→ TASK: Quote word for word from the line holding "The height and" to the last line below, including both, and omit any pictures.

::: RECORDS

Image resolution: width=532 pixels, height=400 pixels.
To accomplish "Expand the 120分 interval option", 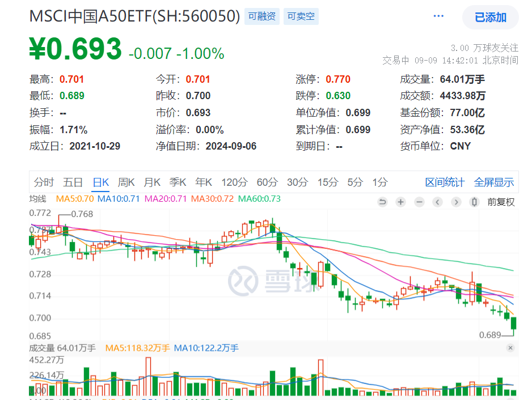I will (x=235, y=182).

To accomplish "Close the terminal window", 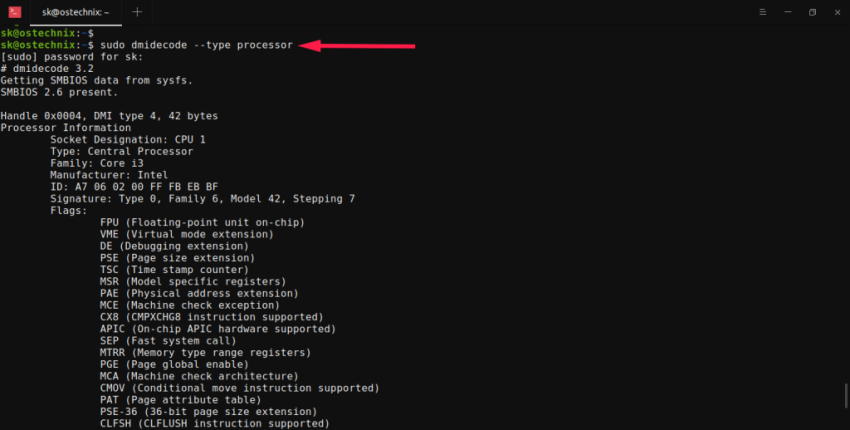I will (x=837, y=12).
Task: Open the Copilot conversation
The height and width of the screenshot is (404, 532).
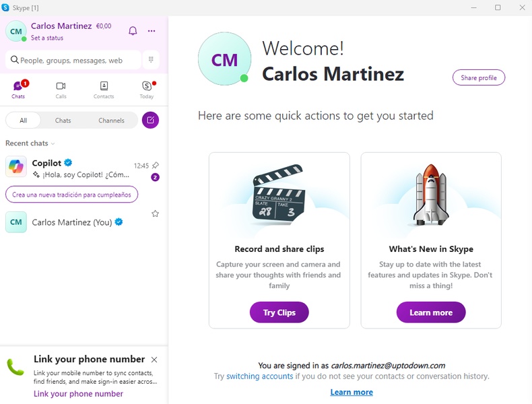Action: tap(74, 168)
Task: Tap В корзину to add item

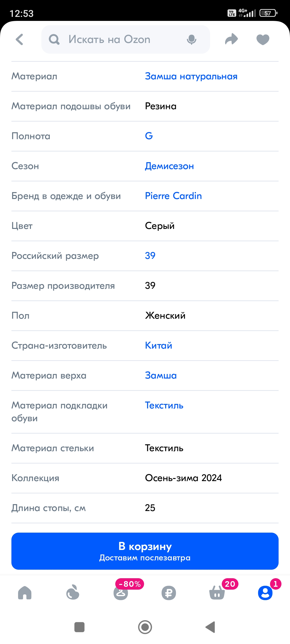Action: tap(145, 552)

::::::

→ RESULT FOR THIS TASK:
The height and width of the screenshot is (404, 532).
Action: tap(74, 168)
Task: Tap В корзину to add item

Action: tap(145, 552)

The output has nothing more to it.